WHAT TO DO> Starting with the line that contains "Task: Click the Verification" and going on through the end of the records, change every "GUI agent" to "GUI assistant" and leave all else as it is.

═══ RECORDS SUPPLIED ═══

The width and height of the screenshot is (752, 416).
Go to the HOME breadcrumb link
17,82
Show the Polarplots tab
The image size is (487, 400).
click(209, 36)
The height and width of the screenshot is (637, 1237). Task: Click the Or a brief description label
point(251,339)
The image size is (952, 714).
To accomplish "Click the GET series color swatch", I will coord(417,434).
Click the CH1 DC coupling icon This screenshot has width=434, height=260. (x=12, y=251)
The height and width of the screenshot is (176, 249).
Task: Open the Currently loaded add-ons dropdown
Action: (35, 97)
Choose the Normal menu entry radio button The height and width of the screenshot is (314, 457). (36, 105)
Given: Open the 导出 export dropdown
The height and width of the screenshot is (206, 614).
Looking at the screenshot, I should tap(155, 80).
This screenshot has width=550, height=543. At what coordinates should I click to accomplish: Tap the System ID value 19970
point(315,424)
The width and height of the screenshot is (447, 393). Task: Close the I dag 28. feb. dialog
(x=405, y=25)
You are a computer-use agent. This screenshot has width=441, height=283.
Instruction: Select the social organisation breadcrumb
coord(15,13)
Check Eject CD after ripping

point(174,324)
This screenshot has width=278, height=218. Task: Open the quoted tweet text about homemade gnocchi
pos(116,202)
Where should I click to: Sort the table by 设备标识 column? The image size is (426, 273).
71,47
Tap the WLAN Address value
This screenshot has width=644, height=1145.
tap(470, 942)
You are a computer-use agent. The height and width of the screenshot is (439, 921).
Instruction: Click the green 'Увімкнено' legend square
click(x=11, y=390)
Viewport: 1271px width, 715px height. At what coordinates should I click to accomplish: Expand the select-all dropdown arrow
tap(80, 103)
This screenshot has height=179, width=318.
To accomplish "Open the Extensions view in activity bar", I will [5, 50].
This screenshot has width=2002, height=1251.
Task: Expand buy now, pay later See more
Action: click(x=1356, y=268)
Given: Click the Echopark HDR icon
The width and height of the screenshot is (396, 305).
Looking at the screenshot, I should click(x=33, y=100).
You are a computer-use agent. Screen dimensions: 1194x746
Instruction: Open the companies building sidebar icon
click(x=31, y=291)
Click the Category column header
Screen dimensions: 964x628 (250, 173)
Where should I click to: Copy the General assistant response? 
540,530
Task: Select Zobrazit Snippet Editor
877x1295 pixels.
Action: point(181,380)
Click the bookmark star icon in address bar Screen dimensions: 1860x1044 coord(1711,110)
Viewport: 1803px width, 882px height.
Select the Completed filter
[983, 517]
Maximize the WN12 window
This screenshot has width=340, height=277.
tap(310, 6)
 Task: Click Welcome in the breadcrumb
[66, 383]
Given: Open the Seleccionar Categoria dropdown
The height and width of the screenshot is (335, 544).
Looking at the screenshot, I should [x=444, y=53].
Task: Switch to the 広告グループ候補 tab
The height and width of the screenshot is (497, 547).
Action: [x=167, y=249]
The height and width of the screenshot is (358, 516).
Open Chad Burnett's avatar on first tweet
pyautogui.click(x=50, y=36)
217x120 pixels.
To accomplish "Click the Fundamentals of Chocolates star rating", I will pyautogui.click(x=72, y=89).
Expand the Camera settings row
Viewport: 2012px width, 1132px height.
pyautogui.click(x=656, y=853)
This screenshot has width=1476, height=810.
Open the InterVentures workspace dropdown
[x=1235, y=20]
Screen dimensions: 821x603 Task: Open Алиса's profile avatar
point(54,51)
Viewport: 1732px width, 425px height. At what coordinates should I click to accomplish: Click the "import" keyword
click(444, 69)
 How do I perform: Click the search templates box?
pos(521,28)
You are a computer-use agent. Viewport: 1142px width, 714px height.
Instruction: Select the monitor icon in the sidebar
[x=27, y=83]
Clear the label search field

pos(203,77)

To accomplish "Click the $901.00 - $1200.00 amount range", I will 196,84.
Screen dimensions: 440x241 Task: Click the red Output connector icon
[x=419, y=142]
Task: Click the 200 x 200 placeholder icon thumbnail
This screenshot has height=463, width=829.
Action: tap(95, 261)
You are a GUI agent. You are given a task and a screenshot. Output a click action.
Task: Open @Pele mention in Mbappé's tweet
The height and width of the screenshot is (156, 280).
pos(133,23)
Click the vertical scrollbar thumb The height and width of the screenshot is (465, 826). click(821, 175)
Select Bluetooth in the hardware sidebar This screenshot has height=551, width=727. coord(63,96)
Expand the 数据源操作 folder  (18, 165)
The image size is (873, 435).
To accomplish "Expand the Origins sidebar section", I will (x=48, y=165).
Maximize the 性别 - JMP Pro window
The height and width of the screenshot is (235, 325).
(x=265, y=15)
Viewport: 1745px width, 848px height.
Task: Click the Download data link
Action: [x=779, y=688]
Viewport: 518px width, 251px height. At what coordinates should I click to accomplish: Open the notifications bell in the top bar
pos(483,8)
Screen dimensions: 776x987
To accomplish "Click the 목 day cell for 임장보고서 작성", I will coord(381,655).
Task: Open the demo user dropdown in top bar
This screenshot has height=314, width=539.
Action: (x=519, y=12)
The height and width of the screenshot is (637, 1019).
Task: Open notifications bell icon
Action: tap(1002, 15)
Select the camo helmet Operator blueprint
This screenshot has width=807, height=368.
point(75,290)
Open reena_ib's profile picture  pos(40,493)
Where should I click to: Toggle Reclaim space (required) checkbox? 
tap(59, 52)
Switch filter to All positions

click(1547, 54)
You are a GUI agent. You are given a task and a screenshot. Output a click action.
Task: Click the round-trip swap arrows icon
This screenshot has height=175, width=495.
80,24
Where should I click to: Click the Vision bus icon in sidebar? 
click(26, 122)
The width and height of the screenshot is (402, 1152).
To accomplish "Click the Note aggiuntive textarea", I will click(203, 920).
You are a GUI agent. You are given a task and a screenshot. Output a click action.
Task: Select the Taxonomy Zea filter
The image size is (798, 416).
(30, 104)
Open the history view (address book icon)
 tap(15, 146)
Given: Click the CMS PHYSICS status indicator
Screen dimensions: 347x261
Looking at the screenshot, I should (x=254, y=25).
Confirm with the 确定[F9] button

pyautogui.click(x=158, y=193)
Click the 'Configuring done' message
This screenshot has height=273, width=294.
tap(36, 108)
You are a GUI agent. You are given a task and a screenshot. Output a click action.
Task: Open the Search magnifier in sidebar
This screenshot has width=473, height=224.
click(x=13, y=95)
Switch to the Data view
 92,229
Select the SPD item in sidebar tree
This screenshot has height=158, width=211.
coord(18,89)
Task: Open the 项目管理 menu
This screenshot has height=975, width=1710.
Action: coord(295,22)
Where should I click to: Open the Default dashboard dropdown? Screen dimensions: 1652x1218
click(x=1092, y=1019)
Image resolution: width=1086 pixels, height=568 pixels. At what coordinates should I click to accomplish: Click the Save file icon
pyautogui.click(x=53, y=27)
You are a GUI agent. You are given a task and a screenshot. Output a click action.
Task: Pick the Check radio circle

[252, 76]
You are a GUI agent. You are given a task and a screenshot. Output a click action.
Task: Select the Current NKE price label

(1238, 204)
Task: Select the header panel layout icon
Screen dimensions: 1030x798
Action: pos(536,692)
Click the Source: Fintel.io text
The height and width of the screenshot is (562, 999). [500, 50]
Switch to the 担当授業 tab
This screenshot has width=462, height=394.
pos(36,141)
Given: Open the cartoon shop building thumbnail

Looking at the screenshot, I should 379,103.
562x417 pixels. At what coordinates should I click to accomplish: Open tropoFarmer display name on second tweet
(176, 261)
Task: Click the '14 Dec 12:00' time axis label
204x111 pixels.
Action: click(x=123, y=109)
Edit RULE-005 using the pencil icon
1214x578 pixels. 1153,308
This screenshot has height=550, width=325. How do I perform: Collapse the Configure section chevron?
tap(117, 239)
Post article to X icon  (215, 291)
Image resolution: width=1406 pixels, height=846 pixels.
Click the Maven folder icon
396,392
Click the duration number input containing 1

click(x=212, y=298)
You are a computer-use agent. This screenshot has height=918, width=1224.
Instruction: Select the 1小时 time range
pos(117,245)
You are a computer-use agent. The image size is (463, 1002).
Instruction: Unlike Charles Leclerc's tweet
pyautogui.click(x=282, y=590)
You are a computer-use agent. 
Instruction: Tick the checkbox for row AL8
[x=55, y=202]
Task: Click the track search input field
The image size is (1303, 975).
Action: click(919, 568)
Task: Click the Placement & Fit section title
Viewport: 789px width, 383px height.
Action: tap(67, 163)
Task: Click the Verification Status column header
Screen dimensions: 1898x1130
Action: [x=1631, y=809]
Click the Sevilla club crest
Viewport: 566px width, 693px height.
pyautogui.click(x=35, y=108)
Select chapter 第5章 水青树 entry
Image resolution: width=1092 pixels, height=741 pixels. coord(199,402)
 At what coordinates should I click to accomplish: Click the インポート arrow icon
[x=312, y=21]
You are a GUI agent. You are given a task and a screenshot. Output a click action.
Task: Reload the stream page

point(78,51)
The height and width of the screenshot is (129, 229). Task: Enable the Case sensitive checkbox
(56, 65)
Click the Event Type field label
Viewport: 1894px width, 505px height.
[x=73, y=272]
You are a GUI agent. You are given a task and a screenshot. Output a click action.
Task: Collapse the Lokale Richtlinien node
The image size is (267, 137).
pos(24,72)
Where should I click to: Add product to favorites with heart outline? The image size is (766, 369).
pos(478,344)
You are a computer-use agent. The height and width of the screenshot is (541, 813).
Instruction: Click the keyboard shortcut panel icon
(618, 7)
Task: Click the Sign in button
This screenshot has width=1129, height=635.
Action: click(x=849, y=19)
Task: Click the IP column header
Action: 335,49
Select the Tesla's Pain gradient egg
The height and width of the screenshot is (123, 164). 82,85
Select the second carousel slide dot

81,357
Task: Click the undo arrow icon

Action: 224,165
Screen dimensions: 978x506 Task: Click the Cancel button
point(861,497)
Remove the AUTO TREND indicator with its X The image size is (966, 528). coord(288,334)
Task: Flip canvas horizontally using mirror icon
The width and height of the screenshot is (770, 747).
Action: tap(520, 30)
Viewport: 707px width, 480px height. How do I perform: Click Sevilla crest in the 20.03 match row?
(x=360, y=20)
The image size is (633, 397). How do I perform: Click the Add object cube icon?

═══

OUTPUT BELOW>
Task: Click the Verification Status column header
Screen dimensions: 1898x1130
Action: [x=1631, y=809]
Click the Sevilla club crest
Viewport: 566px width, 693px height.
pyautogui.click(x=35, y=108)
Select chapter 第5章 水青树 entry
Image resolution: width=1092 pixels, height=741 pixels. coord(199,402)
 At what coordinates should I click to accomplish: Click the インポート arrow icon
[x=312, y=21]
You are a GUI assistant. You are given a task and a screenshot. Output a click action.
Task: Reload the stream page

point(78,51)
The height and width of the screenshot is (129, 229). Task: Enable the Case sensitive checkbox
(56, 65)
Click the Event Type field label
Viewport: 1894px width, 505px height.
[x=73, y=272]
You are a GUI assistant. You are given a task and a screenshot. Output a click action.
Task: Collapse the Lokale Richtlinien node
The image size is (267, 137).
pos(24,72)
Where should I click to: Add product to favorites with heart outline? The image size is (766, 369).
pos(478,344)
You are a computer-use agent. The height and width of the screenshot is (541, 813).
Instruction: Click the keyboard shortcut panel icon
(618, 7)
Task: Click the Sign in button
This screenshot has width=1129, height=635.
Action: click(x=849, y=19)
Task: Click the IP column header
Action: 335,49
Select the Tesla's Pain gradient egg
The height and width of the screenshot is (123, 164). 82,85
Select the second carousel slide dot

81,357
Task: Click the undo arrow icon

Action: 224,165
Screen dimensions: 978x506 Task: Click the Cancel button
point(861,497)
Remove the AUTO TREND indicator with its X The image size is (966, 528). coord(288,334)
Task: Flip canvas horizontally using mirror icon
The width and height of the screenshot is (770, 747).
Action: tap(520, 30)
Viewport: 707px width, 480px height. How do I perform: Click Sevilla crest in the 20.03 match row?
(x=360, y=20)
The image size is (633, 397). How do I perform: Click the Add object cube icon?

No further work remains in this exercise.